:: PROVIDED DATA ::
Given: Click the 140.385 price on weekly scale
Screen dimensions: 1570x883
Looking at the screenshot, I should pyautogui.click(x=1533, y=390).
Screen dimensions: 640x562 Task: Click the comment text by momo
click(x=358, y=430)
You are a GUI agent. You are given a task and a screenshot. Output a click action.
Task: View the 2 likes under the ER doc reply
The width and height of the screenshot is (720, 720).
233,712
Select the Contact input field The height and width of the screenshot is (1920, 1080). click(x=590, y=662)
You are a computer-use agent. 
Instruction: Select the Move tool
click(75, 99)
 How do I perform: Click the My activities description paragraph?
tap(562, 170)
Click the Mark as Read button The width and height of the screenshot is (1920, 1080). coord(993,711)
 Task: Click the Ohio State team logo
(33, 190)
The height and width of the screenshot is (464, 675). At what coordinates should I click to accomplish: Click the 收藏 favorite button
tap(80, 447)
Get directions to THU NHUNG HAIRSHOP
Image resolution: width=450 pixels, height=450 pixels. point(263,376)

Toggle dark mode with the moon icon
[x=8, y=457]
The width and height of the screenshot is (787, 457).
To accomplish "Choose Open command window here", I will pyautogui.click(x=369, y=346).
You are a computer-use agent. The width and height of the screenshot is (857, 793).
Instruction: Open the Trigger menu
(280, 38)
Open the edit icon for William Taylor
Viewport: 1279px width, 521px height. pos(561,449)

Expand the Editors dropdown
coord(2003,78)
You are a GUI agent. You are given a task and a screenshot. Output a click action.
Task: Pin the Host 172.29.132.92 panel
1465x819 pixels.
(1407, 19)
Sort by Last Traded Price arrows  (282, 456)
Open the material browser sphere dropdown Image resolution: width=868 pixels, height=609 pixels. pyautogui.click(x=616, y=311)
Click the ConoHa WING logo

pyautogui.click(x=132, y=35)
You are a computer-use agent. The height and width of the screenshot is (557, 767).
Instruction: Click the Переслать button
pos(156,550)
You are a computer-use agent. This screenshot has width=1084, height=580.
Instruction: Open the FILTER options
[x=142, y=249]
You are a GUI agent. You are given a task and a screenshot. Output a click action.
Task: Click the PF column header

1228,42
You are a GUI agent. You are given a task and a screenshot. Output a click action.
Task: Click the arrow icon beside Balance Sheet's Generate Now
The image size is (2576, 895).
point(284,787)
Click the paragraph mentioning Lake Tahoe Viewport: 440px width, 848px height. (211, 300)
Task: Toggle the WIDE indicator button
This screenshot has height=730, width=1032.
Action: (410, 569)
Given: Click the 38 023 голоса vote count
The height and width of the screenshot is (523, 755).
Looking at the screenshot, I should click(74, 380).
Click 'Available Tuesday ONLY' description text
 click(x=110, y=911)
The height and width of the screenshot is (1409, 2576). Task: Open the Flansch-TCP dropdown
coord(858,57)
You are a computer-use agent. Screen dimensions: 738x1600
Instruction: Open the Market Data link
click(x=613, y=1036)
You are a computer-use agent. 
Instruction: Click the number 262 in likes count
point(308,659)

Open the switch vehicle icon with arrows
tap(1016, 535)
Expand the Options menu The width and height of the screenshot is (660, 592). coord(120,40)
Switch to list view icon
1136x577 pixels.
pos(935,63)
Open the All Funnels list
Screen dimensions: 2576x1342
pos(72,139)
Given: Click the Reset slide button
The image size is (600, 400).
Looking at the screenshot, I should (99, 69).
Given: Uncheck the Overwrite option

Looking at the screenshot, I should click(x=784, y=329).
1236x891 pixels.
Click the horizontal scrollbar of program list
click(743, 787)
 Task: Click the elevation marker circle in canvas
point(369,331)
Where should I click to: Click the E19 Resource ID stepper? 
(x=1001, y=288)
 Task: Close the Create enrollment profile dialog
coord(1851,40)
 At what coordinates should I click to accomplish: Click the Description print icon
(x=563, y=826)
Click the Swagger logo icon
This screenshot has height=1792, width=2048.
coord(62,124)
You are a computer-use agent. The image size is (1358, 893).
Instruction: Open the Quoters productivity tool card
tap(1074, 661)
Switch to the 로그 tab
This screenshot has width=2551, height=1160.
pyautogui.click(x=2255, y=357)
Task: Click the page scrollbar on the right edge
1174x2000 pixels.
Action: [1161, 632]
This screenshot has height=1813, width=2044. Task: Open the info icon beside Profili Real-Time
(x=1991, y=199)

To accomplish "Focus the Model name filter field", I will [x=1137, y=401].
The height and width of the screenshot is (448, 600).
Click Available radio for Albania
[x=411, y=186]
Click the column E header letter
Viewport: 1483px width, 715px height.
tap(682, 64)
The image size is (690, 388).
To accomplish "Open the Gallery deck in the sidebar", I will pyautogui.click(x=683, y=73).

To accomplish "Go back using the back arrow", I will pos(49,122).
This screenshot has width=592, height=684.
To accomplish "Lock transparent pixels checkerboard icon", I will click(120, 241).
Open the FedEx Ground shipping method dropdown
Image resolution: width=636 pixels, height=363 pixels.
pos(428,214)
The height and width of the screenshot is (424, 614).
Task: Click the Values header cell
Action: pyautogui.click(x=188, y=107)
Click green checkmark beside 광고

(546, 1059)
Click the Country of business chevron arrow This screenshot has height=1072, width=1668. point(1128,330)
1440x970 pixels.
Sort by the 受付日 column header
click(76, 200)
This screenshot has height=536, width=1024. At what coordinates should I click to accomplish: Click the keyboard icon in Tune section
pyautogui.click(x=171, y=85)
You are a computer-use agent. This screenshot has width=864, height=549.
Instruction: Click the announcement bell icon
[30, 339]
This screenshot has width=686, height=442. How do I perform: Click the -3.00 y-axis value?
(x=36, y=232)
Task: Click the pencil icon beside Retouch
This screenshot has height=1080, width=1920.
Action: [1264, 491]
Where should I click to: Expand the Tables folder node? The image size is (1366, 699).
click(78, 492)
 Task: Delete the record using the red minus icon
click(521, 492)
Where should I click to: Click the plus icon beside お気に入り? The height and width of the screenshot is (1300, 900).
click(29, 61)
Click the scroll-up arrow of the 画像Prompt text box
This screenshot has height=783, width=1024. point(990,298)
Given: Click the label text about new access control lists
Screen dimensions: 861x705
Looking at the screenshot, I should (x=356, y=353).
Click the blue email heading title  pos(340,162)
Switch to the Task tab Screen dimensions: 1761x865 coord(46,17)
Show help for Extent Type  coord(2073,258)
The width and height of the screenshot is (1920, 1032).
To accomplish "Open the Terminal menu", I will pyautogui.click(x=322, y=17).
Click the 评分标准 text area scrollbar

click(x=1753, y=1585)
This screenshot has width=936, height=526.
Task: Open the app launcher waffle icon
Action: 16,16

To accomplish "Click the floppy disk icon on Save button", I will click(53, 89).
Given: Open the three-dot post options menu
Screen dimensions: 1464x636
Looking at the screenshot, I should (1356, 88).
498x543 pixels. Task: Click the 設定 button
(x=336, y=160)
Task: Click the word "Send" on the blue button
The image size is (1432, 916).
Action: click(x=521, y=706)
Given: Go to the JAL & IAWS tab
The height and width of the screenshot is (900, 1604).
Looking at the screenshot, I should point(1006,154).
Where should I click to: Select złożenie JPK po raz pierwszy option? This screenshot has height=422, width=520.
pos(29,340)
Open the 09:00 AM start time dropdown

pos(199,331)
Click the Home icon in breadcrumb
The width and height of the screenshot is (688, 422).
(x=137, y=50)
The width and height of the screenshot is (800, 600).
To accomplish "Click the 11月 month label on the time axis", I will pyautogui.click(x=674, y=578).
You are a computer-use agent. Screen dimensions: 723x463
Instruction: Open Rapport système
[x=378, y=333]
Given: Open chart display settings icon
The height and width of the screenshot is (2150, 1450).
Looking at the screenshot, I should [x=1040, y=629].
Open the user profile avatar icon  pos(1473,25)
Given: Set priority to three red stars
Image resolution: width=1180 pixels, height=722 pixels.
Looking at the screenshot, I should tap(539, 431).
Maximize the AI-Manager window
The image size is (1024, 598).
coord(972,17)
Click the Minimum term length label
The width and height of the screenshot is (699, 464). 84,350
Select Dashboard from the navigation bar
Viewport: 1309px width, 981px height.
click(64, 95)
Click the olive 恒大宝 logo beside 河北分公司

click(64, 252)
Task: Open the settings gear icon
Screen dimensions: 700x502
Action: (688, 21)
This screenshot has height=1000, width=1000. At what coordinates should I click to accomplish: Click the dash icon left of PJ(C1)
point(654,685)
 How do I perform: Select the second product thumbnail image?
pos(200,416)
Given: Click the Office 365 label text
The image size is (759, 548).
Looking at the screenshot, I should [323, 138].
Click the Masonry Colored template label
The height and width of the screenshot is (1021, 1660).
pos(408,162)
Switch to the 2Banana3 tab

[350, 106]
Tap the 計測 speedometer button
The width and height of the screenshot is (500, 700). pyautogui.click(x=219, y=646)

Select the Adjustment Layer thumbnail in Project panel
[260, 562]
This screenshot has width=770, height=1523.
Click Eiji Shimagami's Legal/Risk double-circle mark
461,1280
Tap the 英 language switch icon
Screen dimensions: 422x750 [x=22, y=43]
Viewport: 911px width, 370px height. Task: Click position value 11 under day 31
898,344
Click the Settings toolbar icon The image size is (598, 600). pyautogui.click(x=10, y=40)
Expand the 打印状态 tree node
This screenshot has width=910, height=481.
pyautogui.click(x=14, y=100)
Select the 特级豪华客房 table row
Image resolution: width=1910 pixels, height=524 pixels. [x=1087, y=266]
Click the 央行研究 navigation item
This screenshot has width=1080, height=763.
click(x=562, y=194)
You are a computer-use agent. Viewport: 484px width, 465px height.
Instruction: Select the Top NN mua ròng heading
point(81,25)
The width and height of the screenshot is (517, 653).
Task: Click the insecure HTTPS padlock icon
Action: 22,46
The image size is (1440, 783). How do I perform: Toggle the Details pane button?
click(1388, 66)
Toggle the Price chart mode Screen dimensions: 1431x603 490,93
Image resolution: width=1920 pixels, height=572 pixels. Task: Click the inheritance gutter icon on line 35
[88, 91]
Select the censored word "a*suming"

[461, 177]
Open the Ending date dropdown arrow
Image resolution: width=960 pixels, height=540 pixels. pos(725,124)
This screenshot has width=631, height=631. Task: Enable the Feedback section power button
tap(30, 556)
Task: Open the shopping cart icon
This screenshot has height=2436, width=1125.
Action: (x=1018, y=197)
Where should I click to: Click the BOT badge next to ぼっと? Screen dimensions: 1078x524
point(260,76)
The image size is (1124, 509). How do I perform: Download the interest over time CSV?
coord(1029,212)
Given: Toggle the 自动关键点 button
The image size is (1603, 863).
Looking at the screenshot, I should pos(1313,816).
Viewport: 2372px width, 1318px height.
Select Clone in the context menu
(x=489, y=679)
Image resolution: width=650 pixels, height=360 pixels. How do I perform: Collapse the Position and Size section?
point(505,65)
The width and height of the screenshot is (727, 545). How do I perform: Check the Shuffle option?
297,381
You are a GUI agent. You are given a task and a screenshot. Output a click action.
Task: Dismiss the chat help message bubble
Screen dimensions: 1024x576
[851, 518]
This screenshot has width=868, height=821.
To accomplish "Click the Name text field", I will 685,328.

:: SET EXERCISE ::
Copy the data word for word, from the line containing "Click the Country" through the line containing "Show help for", inclusive.

:: EXERCISE ANSWER ::
Click the Country of business chevron arrow This screenshot has height=1072, width=1668. point(1128,330)
1440x970 pixels.
Sort by the 受付日 column header
click(76, 200)
This screenshot has height=536, width=1024. At what coordinates should I click to accomplish: Click the keyboard icon in Tune section
pyautogui.click(x=171, y=85)
You are a computer-use agent. This screenshot has width=864, height=549.
Instruction: Click the announcement bell icon
[30, 339]
This screenshot has width=686, height=442. How do I perform: Click the -3.00 y-axis value?
(x=36, y=232)
Task: Click the pencil icon beside Retouch
This screenshot has height=1080, width=1920.
Action: [1264, 491]
Where should I click to: Expand the Tables folder node? The image size is (1366, 699).
click(78, 492)
 Task: Delete the record using the red minus icon
click(521, 492)
Where should I click to: Click the plus icon beside お気に入り? The height and width of the screenshot is (1300, 900).
click(29, 61)
Click the scroll-up arrow of the 画像Prompt text box
This screenshot has height=783, width=1024. point(990,298)
Given: Click the label text about new access control lists
Screen dimensions: 861x705
Looking at the screenshot, I should (x=356, y=353).
Click the blue email heading title  pos(340,162)
Switch to the Task tab Screen dimensions: 1761x865 coord(46,17)
Show help for Extent Type  coord(2073,258)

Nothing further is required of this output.